Renato Opice Blum, especialista em direito digital
O advogado Renato
Opice Blum, especialista em direito digital, é enfático ao dizer que o atual
texto do Marco Civil contradiz o objetivo inicial do projeto, que é o de
proteger os usuários. “Esse texto vai dificultar as investigações por parte das
vítimas e até da polícia e do Ministério Público. O cidadão será o maior
prejudicado”, disse, no comitê estratégico de Diretores e Vice-Presidentes
Jurídicos da Amcham - São Paulo, quarta-feira (13/11).
Ele elenca quatro
pontos que, em sua opinião, têm falhas técnicas e causam o efeito reverso.
Neutralidade
O primeiro é a
neutralidade de rede, descrito no artigo 9º. A proposta é de que todas as
informações disponíveis na rede possam ser acessadas com a mesma velocidade,
com livre acesso.

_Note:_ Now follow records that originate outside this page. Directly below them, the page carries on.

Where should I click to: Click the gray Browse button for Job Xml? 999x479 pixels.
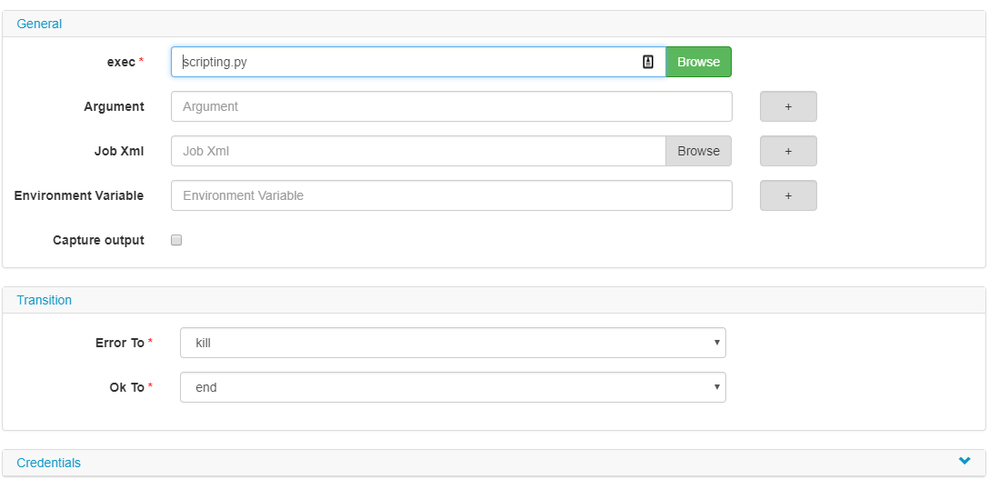coord(698,151)
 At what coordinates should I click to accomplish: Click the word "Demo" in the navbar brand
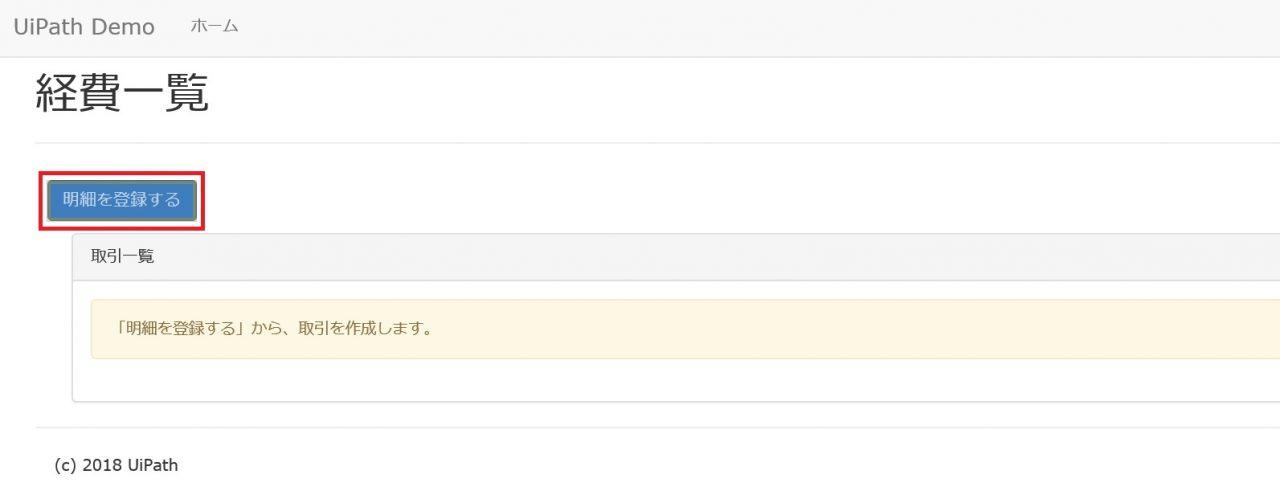coord(123,27)
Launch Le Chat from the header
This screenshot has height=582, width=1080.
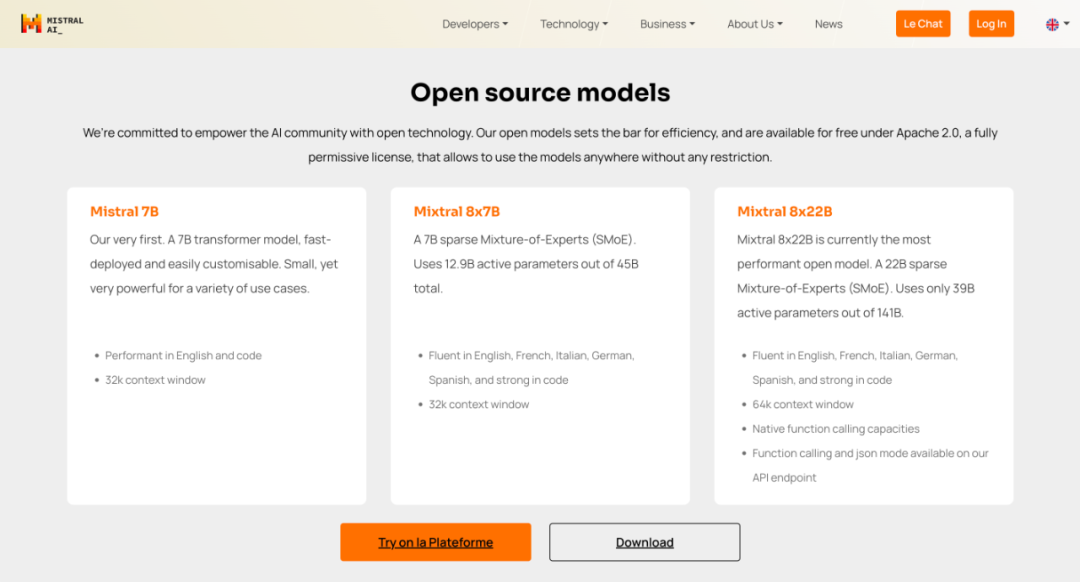(x=922, y=24)
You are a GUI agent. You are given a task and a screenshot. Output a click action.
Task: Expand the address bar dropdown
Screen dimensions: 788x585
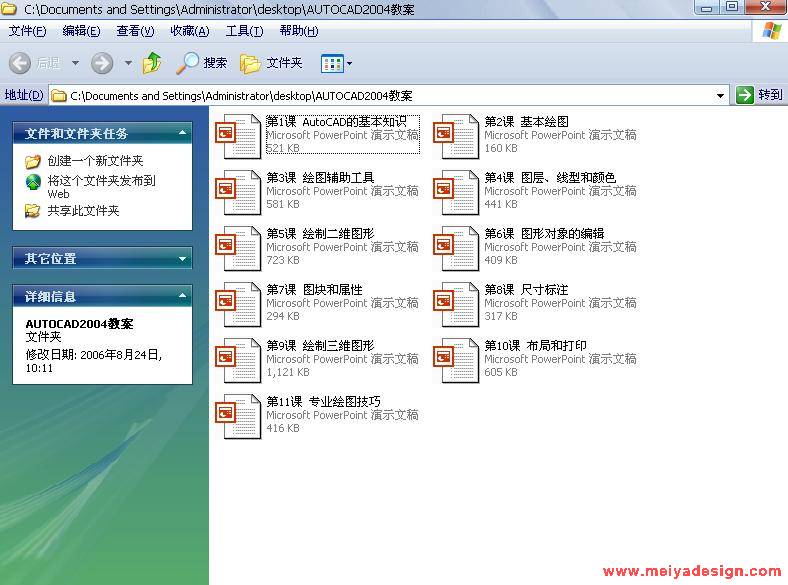point(721,96)
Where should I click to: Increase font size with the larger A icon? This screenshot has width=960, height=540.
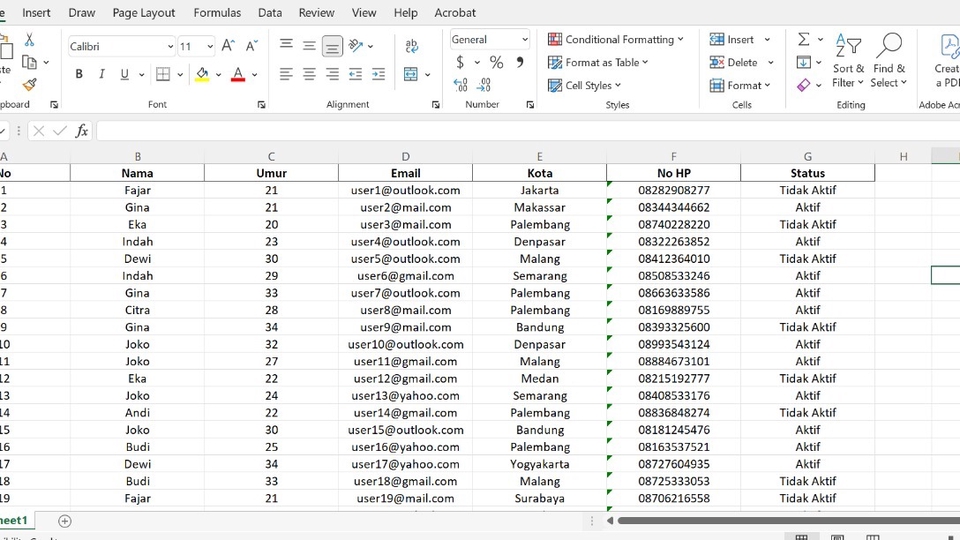(x=228, y=46)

A polêmica, diz o advogado, é de que o texto pode impactar as
operações comerciais das empresas de telecomunicações, que vendem pacotes de
navegação pelo fluxo de dados ou por velocidade.
“É preciso haver
cuidado para que esses modelos comerciais legais não sejam vedados e o
consumidor não seja prejudicado, em vez de beneficiado. Ele acessar o que
quiser não pode se confundir com consumo maior ou menor de dados”, declara.
Para ele, o artigo
teria de ser mais técnico em relação à permissão dos modelos comerciais
existentes e, ao mesmo tempo, abranger a neutralidade dos serviços de aplicação
(provedor de conteúdo). “[O texto] deveria focar mais o conteúdo e não o
acesso, mas está ao contrário. Temos de adaptar isso”, comenta.
Registros
Outro ponto sensível,
na opinião de Opice Blum, é o que desobriga os serviços de aplicação a
guardarem os registros (os chamados logs de dados) de quem postou material, nos
artigos 17º e 18º. Já o artigo 15º obriga os provedores, que fornecem a conexão
à rede, a guardarem essas informações.
“Não adianta o
provedor armazenar e o servidor de aplicação não fazer o mesmo. Isso vai gerar
impunidade, já que só se consegue identificar o criminoso a partir do registro
no servidor de aplicação”, argumenta.
Judicialização
Atualmente, um
usuário que se sentir ofendido por algum conteúdo pode citar o serviço de
aplicação extrajudicialmente para que suspenda a veiculação. Se o provedor de
conteúdo não o retira, pode ser responsabilizado por isso. O artigo 20º do
atual texto do Marco Civil, porém, determina que esse pedido poderá ser feito
apenas judicialmente.
Para o advogado, o
dispositivo vai inviabilizar a defesa da reputação do usuário ofendido,
principalmente ao se considerar a velocidade de propagação e replicação de
informação, na internet.
“O usuário terá de
contratar advogado e entrar com petição. Vai demorar mais, é um retrocesso e
inviabiliza a reparação da vítima, além da possibilidade de congestionar o
Judiciário”, expõe.
Data center
Opice Blum questiona,
ainda, o artigo 12º, que dá ao Executivo a prerrogativa de obrigar, por meio de
decreto, que provedores de internet tenham data center no Brasil. A obrigação
deve considerar o porte, o faturamento e a amplitude da oferta do serviço da
companhia no país.
“Questiono a eficácia
técnica desse artigo, se o objetivo é proteger dados, uma vez que a internet,
onde os dados serão veiculados, é mundial. Isso só geraria custo”, explica.